Very nice shop its odd the way the house is set in the ground. I don't know if i could live without being able to look out windows. It would drive me nuts not being able to look out to the back yard. But you have no problem getting on the roof for anything.


----------



## balmoralboy

Great House!!! I live entirely in the basement of our restaurant, and once you get used to it, it's not a problem not having windows. You just make sure to get some natural light outside each day.

Now, if i was a lawyer, or an insurance guy, I'd tell you to put a fence up at the edge of the roof. 

There was a case here this year where a 13 yr old kid went on a roof and fell through to a loading dock,doing brain damage. The settlement was $1.25 million. I'd hate to see some kid chase a ball onto your roof and fall off it.


----------



## guest

wow what a shop.. real nice.. funky 'underground' house too!!


great place...


----------



## bontai Joe

After seeing the fantastic shop, I only have one question, can you adopt me?


----------



## Argee

Bet that house is easy to shingle I imagine it's pretty cool in the summer


----------



## balmoralboy

> _Originally posted by Argee _
> *Bet that house is easy to shingle I imagine it's pretty cool in the summer *


I'd say it's pretty cool all year round!


----------



## aguysmiley

Well, it's been in the 40's here during the day. With the shades open in the windows, the sun heats it enough that I'm uncomfortable. Haven't heard the furnace turn on during the day, occasionally during the night.

Sorry bontai Joe, I can't adopt you. But I could use a good babysitter.


----------



## Wingnut

Wow! that is a shop! All you need now is to have Santa bring you whats in the entire Snap-on catalogue. 

It is a nice "Earth Shelter" home, if the back rooms ever starts to make your feel claustrophobic you can always add sky-lights.


----------



## Tau44

Hey, a guysmiley

Where in Southern Indiana do you live? I live in western ky about 50 miles south of evansville ind.



great shop!


----------



## aguysmiley

I live about ten miles away from Madison, IN. Right close to the river.


----------



## Tau44

You live closer to Louisville KY. I live in Madisonville KY which is 50 miles south of Evansville.

Do you ever go to the farm and ag show in Louisville in Feb.?


----------



## aguysmiley

Well I haven't been to that show, but I've only been living here for about a month. I used to live close to the Michigan line.


----------



## Tau44

You will have to make plans to go. They have tractor pulls for about three days. and then they have the fair grounds around Freedom hall full of tractors, farm equipment, implements, and etc. I could spend days just wondering around looking.


----------



## 911radioman

> _Originally posted by aguysmiley _
> *I live about ten miles away from Madison, IN. Right close to the river. *


aguysmiley, we're practically neighbors!


----------



## aguysmiley

Hi neighbor!:friends:


----------



## DrBailey

Now that is a Way Kewl play pen , I love it ,, In my neck of the woods , we have lots of underground homes , easy to heat and to cool .


----------



## catmando

*Shop*

That is really a nice shop. Now you will be able to really rip into things in comfort. What a change from no shop for 4 years. What kind of work are you figuring on doing in it? Mechanical, wood, create stuff? 

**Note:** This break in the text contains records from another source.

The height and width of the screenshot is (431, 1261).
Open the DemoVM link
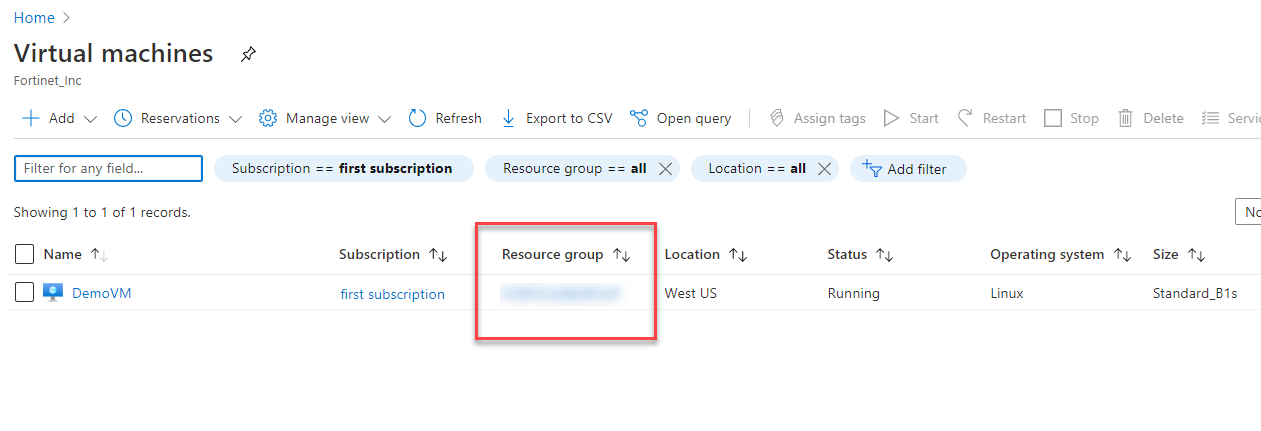click(101, 293)
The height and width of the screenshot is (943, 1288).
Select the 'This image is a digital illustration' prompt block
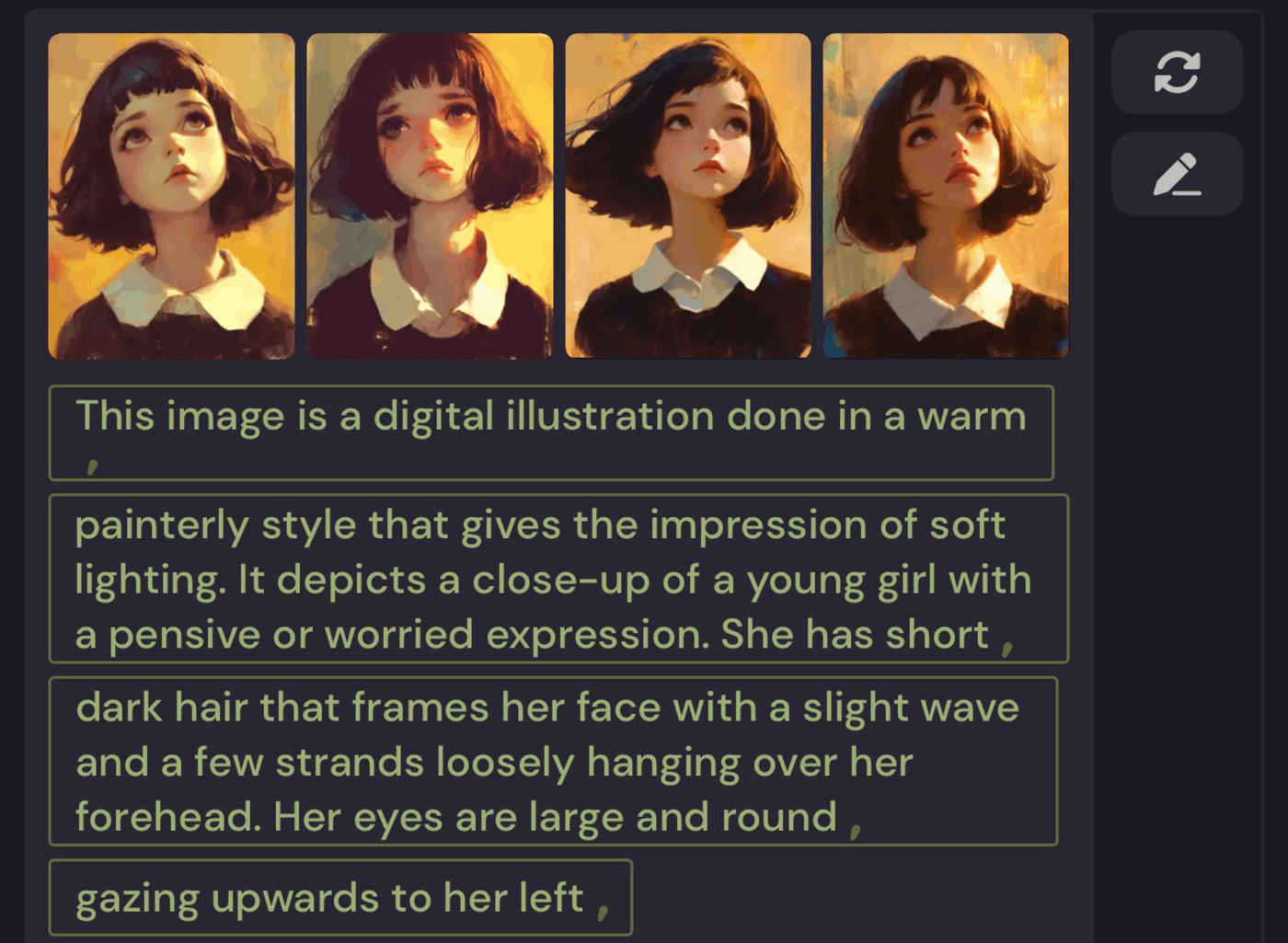tap(551, 432)
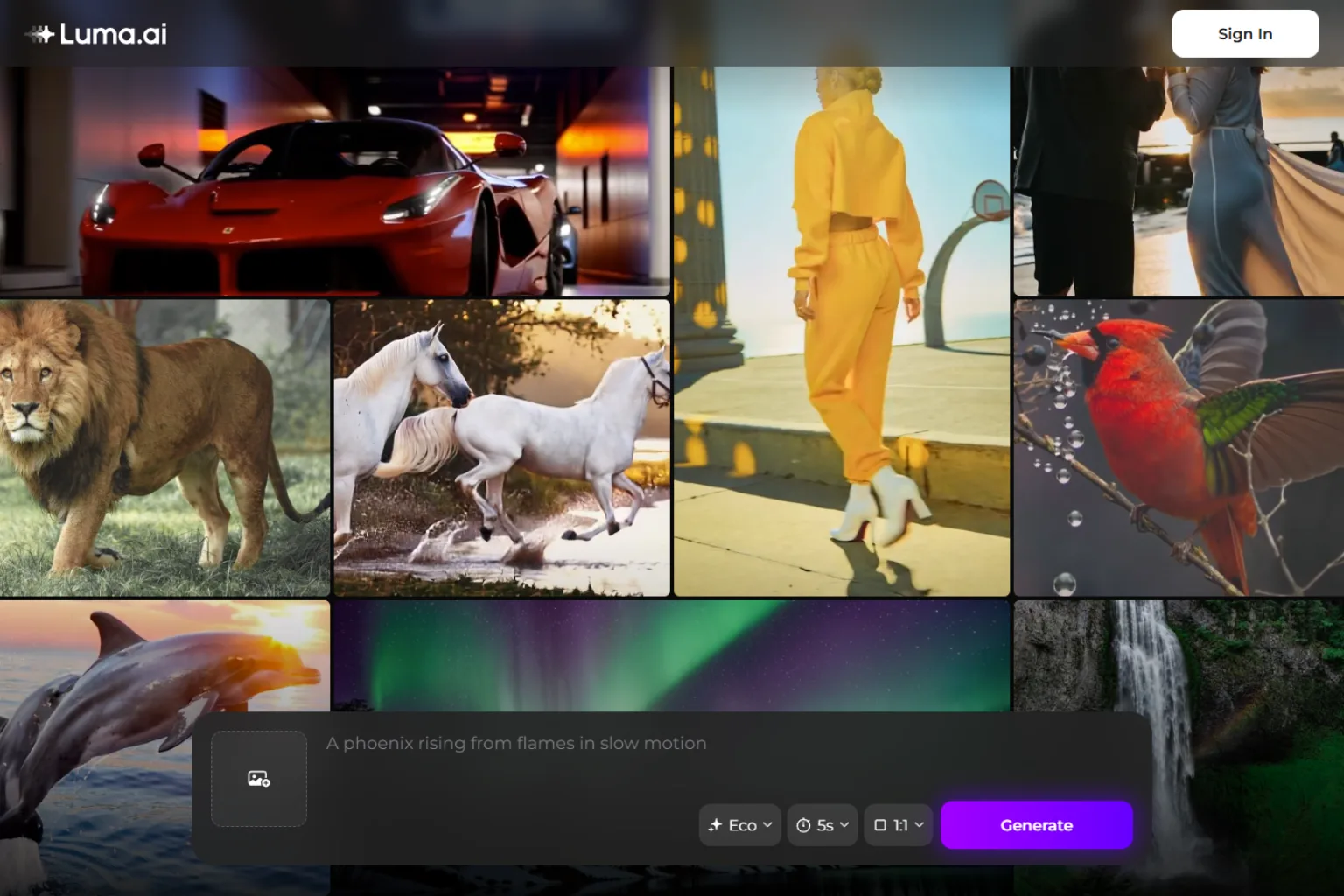Open the yellow tracksuit woman thumbnail
The image size is (1344, 896).
842,332
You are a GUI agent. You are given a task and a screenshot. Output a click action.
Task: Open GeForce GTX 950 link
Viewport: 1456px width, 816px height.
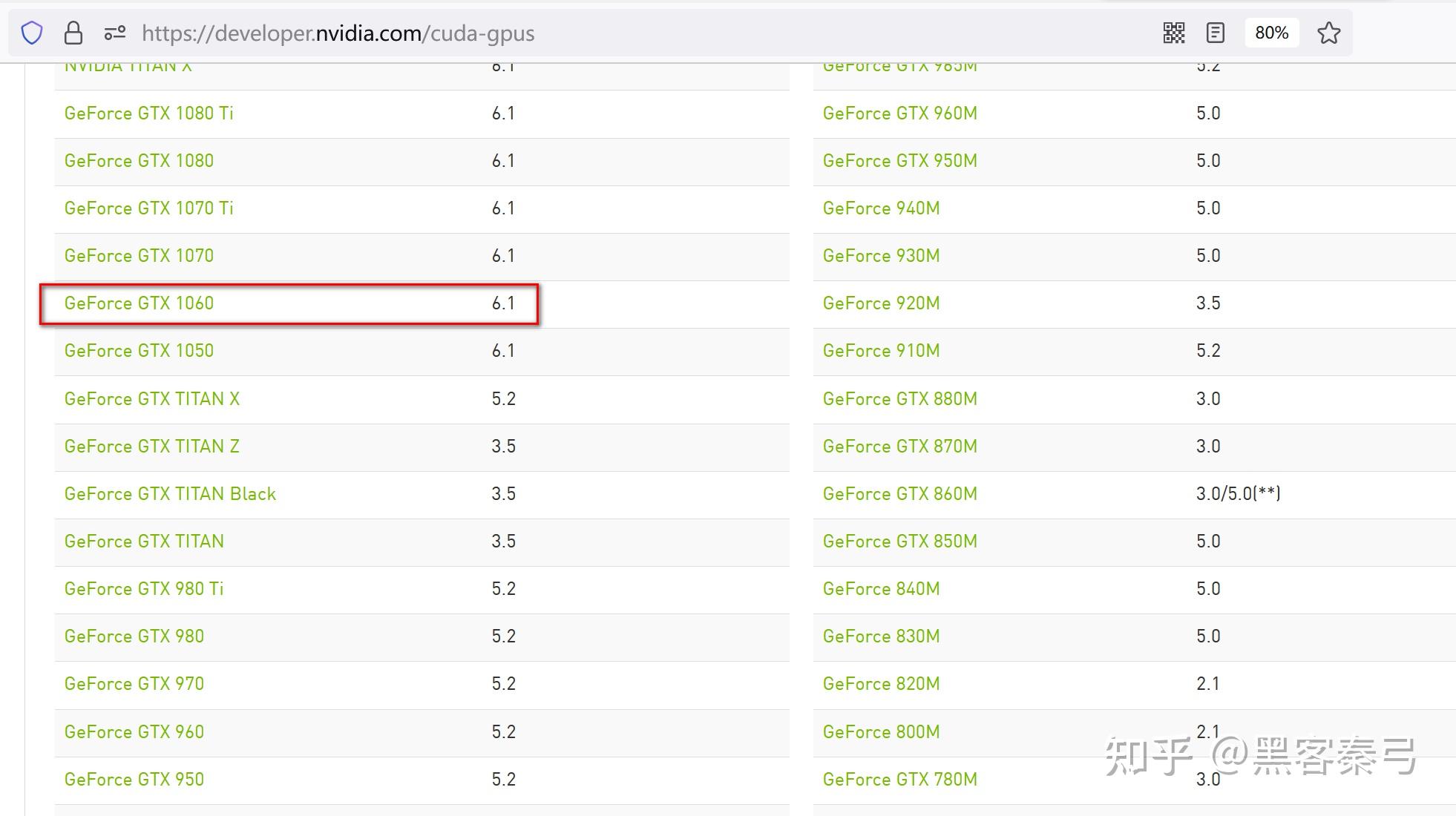(x=134, y=780)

Your house is kind of neat too. I always wanted one, but I was going for a dirt roof too. That shoulc save on the heating bill somewhat though.


----------



## aguysmiley

When we first looked at this house, I wasn't to keen on the idea of oil heat. This is based on memories of a house I lived in when i was really young that had oil heat. Now that we've been in here a while I gotta say I love it. The previous owner said he filled the tank once a year and I believe him. We filled it about a month ago for a little over $400. We've had a fair amount of cold temperatures and I've been monitoring the oil level. It hasn't used much. Indoor temperature never drops below 72. All the windows in the house face the south and the sun does most of the heating during the day. This sure beats the $400 a month we used to spend to heat our old house.

Cars are my biggest interest. I grew up around street rods. My dad was always building something. Then I'd get mad when we finally had something finished and he would sell it so he could build something else. 

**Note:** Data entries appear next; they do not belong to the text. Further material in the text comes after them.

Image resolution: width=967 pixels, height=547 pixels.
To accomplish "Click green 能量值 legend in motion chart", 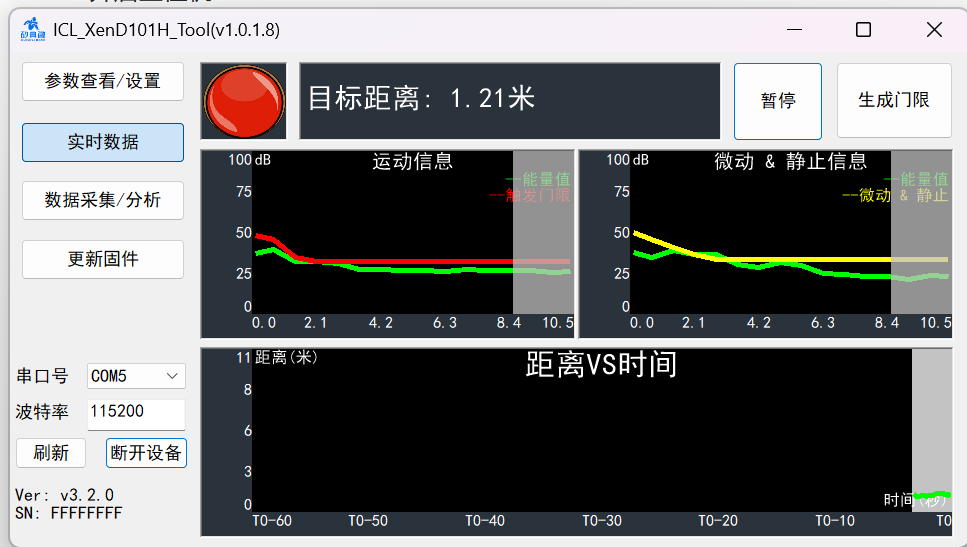I will pyautogui.click(x=537, y=179).
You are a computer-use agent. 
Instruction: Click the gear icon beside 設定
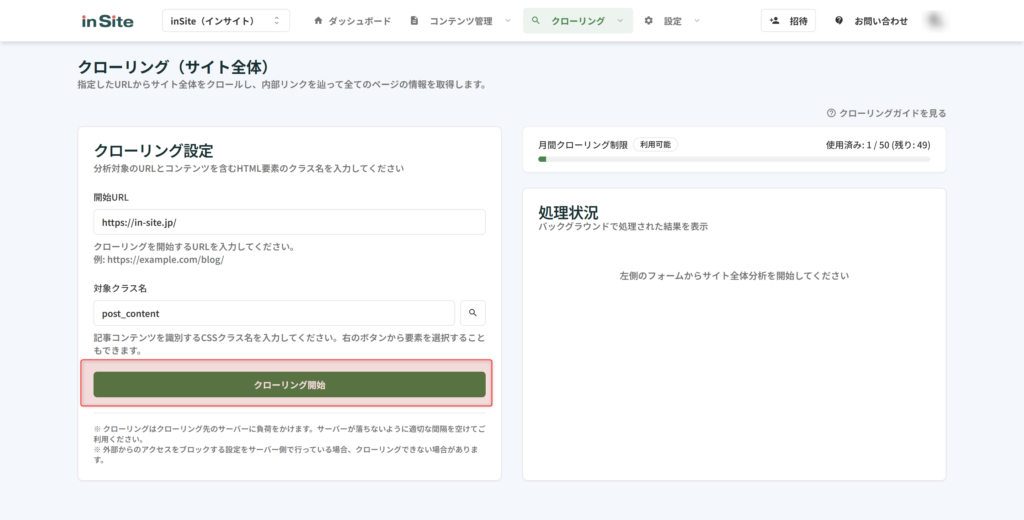[x=648, y=21]
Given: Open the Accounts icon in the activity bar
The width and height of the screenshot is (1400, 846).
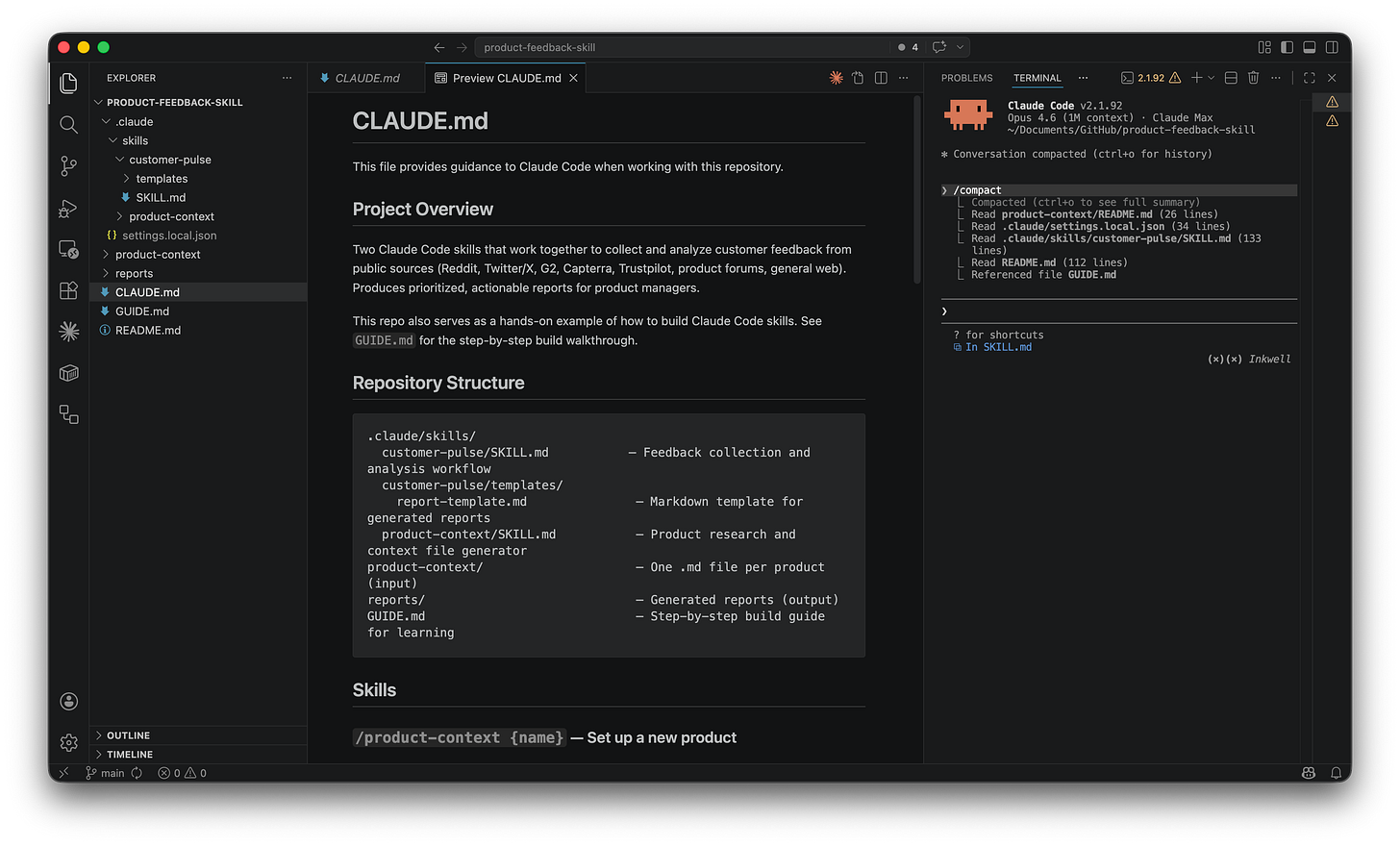Looking at the screenshot, I should coord(68,701).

I'll be using the garage mostly for my cars. I have a 63 Rambler that is going to be a hot rod someday. Somewhere in Michigan I have a 46 Willys CJ2A that I haven't seen yet. My dad acquired it somewhere along the line and thought I might like it. I'm thinking of making a WW2 replica out of it. There's always something I want to do to my Firebird. And of course there's my tractors!


----------



## Tarp_man

You can have never have too much garage and shelter space. Although I've been told that the more garage space you have, the more junk you buy to fill the garage up.


----------



## Hoodoo Valley

Tarp_man said:


> You can have never have too much garage and shelter space. Although I've been told that the more garage space you have, the more junk you buy to fill the garage up.


I'll be living proof of that. I am the original "Heap Master"!:lmao:


----------